Шрифт:
Интервал:
Закладка:
Через год после выставки в галерее Тейт Понтус Хультен попросил меня провести выставку в Музее современного искусства в Стокгольме. Ее открывал король Густав Адольф, которому я лично провела экскурсию. Боюсь, его гораздо больше интересовали раскопки и китайское искусство, чем модернизм.

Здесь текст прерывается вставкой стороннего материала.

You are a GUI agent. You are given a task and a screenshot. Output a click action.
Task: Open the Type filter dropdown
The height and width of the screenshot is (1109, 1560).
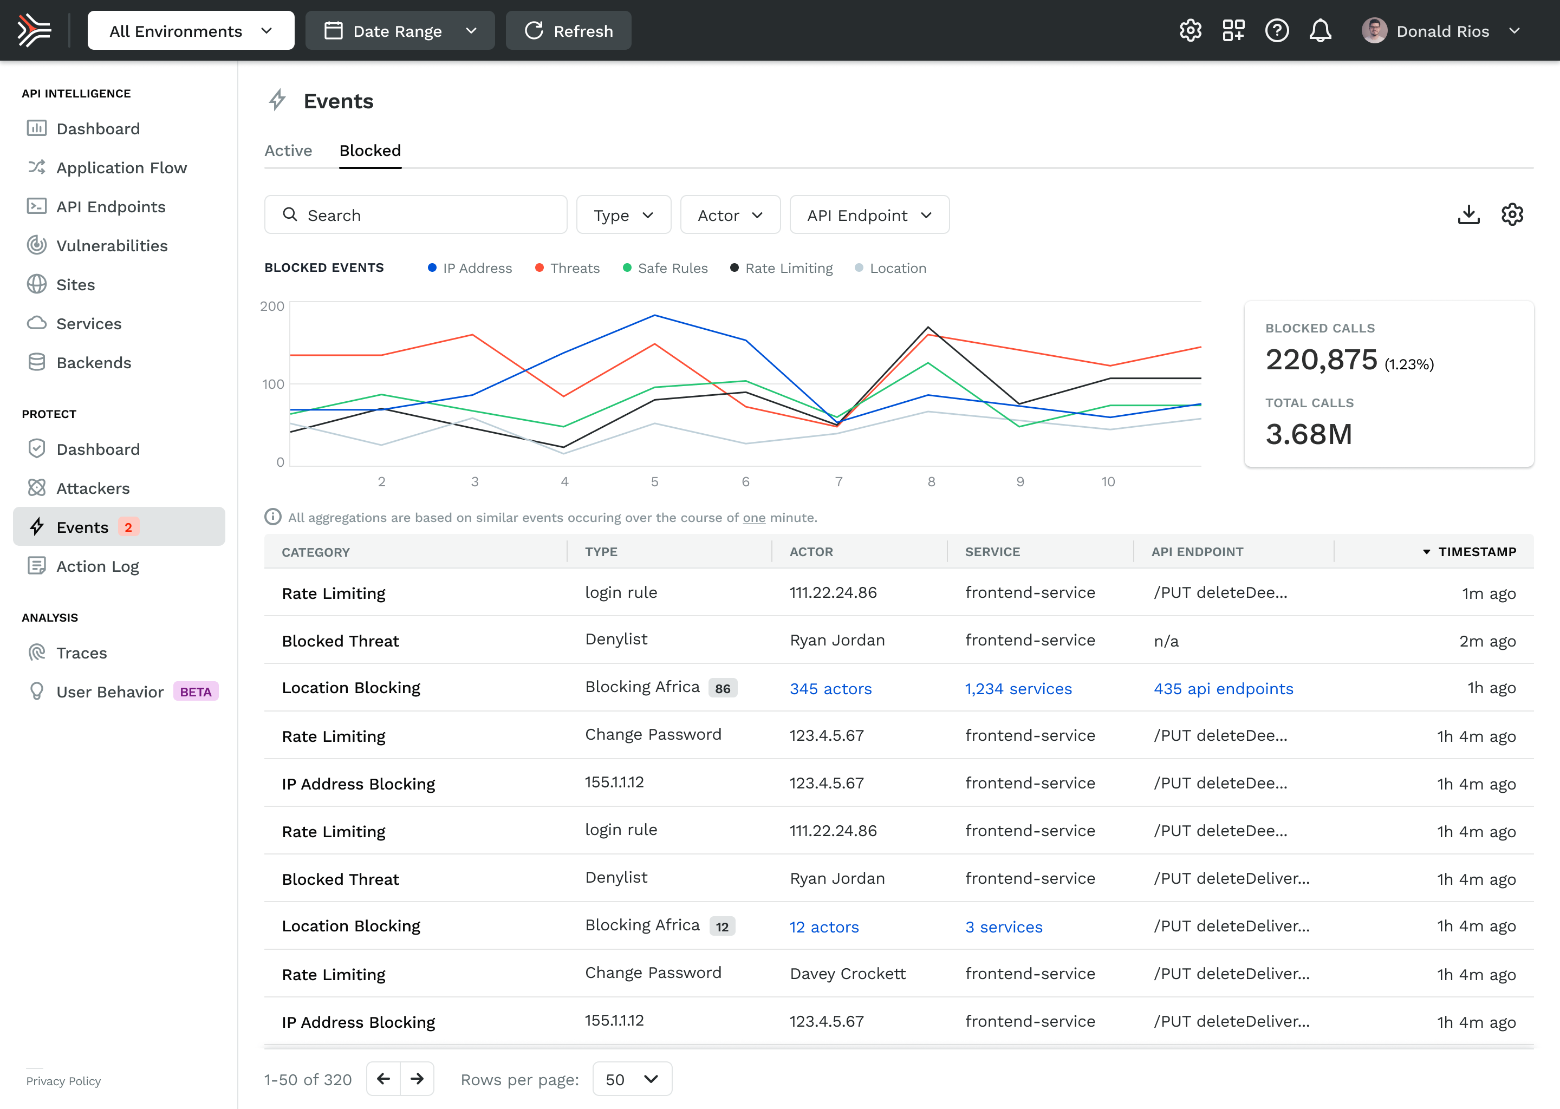click(x=623, y=215)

Пока я была в Стокгольме, встретиться со мной приехал Кнуд Йенсен из Луизианы, красивого музея под Копенгагеном, и спросил, не соглашусь ли я отправить свою коллекцию туда после окончания выставки в Стокгольме. Он пригласил нас с Пегин в Копенгаген, чтобы мы сначала увидели Луизиану. Я еще до этого решила, что соглашусь на выставку, но мы все равно провели три чудесных дня в Дании — одни из самых счастливых дней с Пегин и мои последние дни с ней; она умерла через несколько месяцев. Сэм Канер, директор Национальной галереи Копенгагена и художник, всюду нас сопровождал и заботился о нашем удобстве. Копенгаген — восхитительный город. У меня не сложилось такого впечатления в прошлый раз, когда я там была. Я не присутствовала на своей выставке, поскольку уехала к Роберту Брэди в Мексику, и там я получила трагическое известие о гибели Пегин. Моей дорогой Пегин, которая была мне не только дочерью, но и матерью, и другом, и сестрой. Наши отношения всегда были сродни любовному роману. Ее безвременная и загадочная кончина опустошила меня. Никого в мире я так не любила, как ее. Весь свет ушел из моей жизни. Пегин была необычайно одаренным художником-примитивистом. Многие годы я лелеяла ее талант и продавала ее картины. Она только начинала познавать настоящий успех: той зимой прошли ее выставки в Канаде, Стокгольме и Филадельфии.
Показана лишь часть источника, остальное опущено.